=== PROBLEM STATEMENT ===
Reproduce each of the following rows verbatim.

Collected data

-- -- --

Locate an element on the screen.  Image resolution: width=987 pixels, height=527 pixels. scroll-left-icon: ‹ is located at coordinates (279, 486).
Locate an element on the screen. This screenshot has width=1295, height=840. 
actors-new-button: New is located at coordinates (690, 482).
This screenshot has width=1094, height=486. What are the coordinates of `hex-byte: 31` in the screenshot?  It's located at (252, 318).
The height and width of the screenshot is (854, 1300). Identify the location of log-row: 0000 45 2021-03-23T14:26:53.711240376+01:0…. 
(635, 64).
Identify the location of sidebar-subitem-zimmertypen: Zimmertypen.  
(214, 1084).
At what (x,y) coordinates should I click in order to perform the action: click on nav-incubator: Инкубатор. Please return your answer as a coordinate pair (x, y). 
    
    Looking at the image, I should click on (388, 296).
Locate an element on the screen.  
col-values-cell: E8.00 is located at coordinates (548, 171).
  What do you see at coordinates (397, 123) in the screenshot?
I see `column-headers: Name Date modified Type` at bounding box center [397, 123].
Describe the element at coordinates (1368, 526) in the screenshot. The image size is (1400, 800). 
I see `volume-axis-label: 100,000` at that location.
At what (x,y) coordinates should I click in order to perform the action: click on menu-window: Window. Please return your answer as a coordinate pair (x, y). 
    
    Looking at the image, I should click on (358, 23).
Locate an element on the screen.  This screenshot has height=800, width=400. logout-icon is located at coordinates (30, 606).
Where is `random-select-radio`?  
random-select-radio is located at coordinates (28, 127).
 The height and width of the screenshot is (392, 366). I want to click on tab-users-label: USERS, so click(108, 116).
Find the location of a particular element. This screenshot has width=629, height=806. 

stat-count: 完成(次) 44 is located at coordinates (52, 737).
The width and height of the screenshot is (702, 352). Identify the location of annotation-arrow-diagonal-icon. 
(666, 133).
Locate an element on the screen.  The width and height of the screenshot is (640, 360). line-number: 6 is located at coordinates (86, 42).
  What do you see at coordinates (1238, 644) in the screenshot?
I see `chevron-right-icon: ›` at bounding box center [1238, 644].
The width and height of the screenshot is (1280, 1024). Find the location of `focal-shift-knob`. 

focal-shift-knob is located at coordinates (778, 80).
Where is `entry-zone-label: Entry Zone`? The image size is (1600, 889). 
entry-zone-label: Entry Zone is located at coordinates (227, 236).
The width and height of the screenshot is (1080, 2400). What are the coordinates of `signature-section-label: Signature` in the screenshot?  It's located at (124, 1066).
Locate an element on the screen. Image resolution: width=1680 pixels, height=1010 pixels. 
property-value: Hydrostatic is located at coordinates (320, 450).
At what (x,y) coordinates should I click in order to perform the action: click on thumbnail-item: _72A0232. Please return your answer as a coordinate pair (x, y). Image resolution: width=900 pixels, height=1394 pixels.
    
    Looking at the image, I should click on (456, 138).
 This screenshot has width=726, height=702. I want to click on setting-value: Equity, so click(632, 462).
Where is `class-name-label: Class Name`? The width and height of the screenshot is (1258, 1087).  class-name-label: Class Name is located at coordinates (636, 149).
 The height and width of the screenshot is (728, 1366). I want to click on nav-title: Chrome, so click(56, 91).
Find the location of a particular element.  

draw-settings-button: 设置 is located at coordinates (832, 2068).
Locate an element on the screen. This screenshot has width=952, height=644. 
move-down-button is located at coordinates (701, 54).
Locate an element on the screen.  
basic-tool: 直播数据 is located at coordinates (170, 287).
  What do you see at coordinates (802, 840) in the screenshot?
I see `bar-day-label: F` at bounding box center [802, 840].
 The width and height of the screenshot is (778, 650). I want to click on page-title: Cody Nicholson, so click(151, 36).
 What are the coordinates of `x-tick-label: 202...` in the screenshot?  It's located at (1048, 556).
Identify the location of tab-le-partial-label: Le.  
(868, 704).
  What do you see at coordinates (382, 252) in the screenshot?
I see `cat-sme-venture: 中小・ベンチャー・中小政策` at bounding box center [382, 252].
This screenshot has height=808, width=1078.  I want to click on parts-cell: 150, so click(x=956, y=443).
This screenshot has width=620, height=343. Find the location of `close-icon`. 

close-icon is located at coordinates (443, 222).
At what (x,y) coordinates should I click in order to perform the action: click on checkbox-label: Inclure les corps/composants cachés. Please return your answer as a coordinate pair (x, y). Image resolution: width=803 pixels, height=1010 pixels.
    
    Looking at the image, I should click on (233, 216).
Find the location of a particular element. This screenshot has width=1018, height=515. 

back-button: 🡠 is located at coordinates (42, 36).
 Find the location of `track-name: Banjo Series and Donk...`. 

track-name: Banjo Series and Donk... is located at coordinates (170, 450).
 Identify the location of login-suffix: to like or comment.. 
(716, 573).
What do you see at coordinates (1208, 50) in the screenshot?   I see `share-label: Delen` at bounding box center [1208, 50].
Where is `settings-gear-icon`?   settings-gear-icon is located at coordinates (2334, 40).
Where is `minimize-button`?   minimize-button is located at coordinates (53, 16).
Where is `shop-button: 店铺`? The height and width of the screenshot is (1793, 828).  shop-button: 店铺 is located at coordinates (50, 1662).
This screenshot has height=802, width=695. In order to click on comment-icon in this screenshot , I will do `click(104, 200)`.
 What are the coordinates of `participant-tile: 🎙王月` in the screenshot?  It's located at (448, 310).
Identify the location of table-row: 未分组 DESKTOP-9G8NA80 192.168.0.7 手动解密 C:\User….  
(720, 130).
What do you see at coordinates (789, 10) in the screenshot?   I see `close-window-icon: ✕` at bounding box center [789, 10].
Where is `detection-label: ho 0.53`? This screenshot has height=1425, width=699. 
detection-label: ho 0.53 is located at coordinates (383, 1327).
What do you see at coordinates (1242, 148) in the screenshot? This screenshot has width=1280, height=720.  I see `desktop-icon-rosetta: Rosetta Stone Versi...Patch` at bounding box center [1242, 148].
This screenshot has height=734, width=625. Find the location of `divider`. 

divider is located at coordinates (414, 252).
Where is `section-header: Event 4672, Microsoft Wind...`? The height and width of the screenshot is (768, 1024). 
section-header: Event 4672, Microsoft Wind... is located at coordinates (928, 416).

-- -- --

=== COMPLETED TASK ===
Locate an element on the screen.  Image resolution: width=987 pixels, height=527 pixels. scroll-left-icon: ‹ is located at coordinates (279, 486).
Locate an element on the screen. This screenshot has width=1295, height=840. 
actors-new-button: New is located at coordinates (690, 482).
This screenshot has width=1094, height=486. What are the coordinates of `hex-byte: 31` in the screenshot?  It's located at (252, 318).
The height and width of the screenshot is (854, 1300). Identify the location of log-row: 0000 45 2021-03-23T14:26:53.711240376+01:0…. 
(635, 64).
Identify the location of sidebar-subitem-zimmertypen: Zimmertypen.  
(214, 1084).
At what (x,y) coordinates should I click in order to perform the action: click on nav-incubator: Инкубатор. Please return your answer as a coordinate pair (x, y). 
    
    Looking at the image, I should click on (388, 296).
Locate an element on the screen.  
col-values-cell: E8.00 is located at coordinates (548, 171).
  What do you see at coordinates (397, 123) in the screenshot?
I see `column-headers: Name Date modified Type` at bounding box center [397, 123].
Describe the element at coordinates (1368, 526) in the screenshot. The image size is (1400, 800). 
I see `volume-axis-label: 100,000` at that location.
At what (x,y) coordinates should I click in order to perform the action: click on menu-window: Window. Please return your answer as a coordinate pair (x, y). 
    
    Looking at the image, I should click on (358, 23).
Locate an element on the screen.  This screenshot has height=800, width=400. logout-icon is located at coordinates (30, 606).
Where is `random-select-radio`?  
random-select-radio is located at coordinates (28, 127).
 The height and width of the screenshot is (392, 366). I want to click on tab-users-label: USERS, so click(108, 116).
Find the location of a particular element. This screenshot has width=629, height=806. 

stat-count: 完成(次) 44 is located at coordinates (52, 737).
The width and height of the screenshot is (702, 352). Identify the location of annotation-arrow-diagonal-icon. 
(666, 133).
Locate an element on the screen.  The width and height of the screenshot is (640, 360). line-number: 6 is located at coordinates (86, 42).
  What do you see at coordinates (1238, 644) in the screenshot?
I see `chevron-right-icon: ›` at bounding box center [1238, 644].
The width and height of the screenshot is (1280, 1024). Find the location of `focal-shift-knob`. 

focal-shift-knob is located at coordinates (778, 80).
Where is `entry-zone-label: Entry Zone`? The image size is (1600, 889). 
entry-zone-label: Entry Zone is located at coordinates (227, 236).
The width and height of the screenshot is (1080, 2400). What are the coordinates of `signature-section-label: Signature` in the screenshot?  It's located at (124, 1066).
Locate an element on the screen. Image resolution: width=1680 pixels, height=1010 pixels. 
property-value: Hydrostatic is located at coordinates (320, 450).
At what (x,y) coordinates should I click in order to perform the action: click on thumbnail-item: _72A0232. Please return your answer as a coordinate pair (x, y). Image resolution: width=900 pixels, height=1394 pixels.
    
    Looking at the image, I should click on (456, 138).
 This screenshot has width=726, height=702. I want to click on setting-value: Equity, so click(632, 462).
Where is `class-name-label: Class Name`? The width and height of the screenshot is (1258, 1087).  class-name-label: Class Name is located at coordinates (636, 149).
 The height and width of the screenshot is (728, 1366). I want to click on nav-title: Chrome, so click(56, 91).
Find the location of a particular element.  

draw-settings-button: 设置 is located at coordinates (832, 2068).
Locate an element on the screen. This screenshot has width=952, height=644. 
move-down-button is located at coordinates (701, 54).
Locate an element on the screen.  
basic-tool: 直播数据 is located at coordinates (170, 287).
  What do you see at coordinates (802, 840) in the screenshot?
I see `bar-day-label: F` at bounding box center [802, 840].
 The width and height of the screenshot is (778, 650). I want to click on page-title: Cody Nicholson, so click(151, 36).
 What are the coordinates of `x-tick-label: 202...` in the screenshot?  It's located at (1048, 556).
Identify the location of tab-le-partial-label: Le.  
(868, 704).
  What do you see at coordinates (382, 252) in the screenshot?
I see `cat-sme-venture: 中小・ベンチャー・中小政策` at bounding box center [382, 252].
This screenshot has height=808, width=1078.  I want to click on parts-cell: 150, so click(x=956, y=443).
This screenshot has width=620, height=343. Find the location of `close-icon`. 

close-icon is located at coordinates (443, 222).
At what (x,y) coordinates should I click in order to perform the action: click on checkbox-label: Inclure les corps/composants cachés. Please return your answer as a coordinate pair (x, y). Image resolution: width=803 pixels, height=1010 pixels.
    
    Looking at the image, I should click on (233, 216).
Find the location of a particular element. This screenshot has width=1018, height=515. 

back-button: 🡠 is located at coordinates (42, 36).
 Find the location of `track-name: Banjo Series and Donk...`. 

track-name: Banjo Series and Donk... is located at coordinates (170, 450).
 Identify the location of login-suffix: to like or comment.. 
(716, 573).
What do you see at coordinates (1208, 50) in the screenshot?   I see `share-label: Delen` at bounding box center [1208, 50].
Where is `settings-gear-icon`?   settings-gear-icon is located at coordinates (2334, 40).
Where is `minimize-button`?   minimize-button is located at coordinates (53, 16).
Where is `shop-button: 店铺`? The height and width of the screenshot is (1793, 828).  shop-button: 店铺 is located at coordinates (50, 1662).
This screenshot has height=802, width=695. In order to click on comment-icon in this screenshot , I will do `click(104, 200)`.
 What are the coordinates of `participant-tile: 🎙王月` in the screenshot?  It's located at (448, 310).
Identify the location of table-row: 未分组 DESKTOP-9G8NA80 192.168.0.7 手动解密 C:\User….  
(720, 130).
What do you see at coordinates (789, 10) in the screenshot?   I see `close-window-icon: ✕` at bounding box center [789, 10].
Where is `detection-label: ho 0.53`? This screenshot has height=1425, width=699. 
detection-label: ho 0.53 is located at coordinates (383, 1327).
What do you see at coordinates (1242, 148) in the screenshot? This screenshot has width=1280, height=720.  I see `desktop-icon-rosetta: Rosetta Stone Versi...Patch` at bounding box center [1242, 148].
This screenshot has height=734, width=625. Find the location of `divider`. 

divider is located at coordinates (414, 252).
Where is `section-header: Event 4672, Microsoft Wind...`? The height and width of the screenshot is (768, 1024). 
section-header: Event 4672, Microsoft Wind... is located at coordinates (928, 416).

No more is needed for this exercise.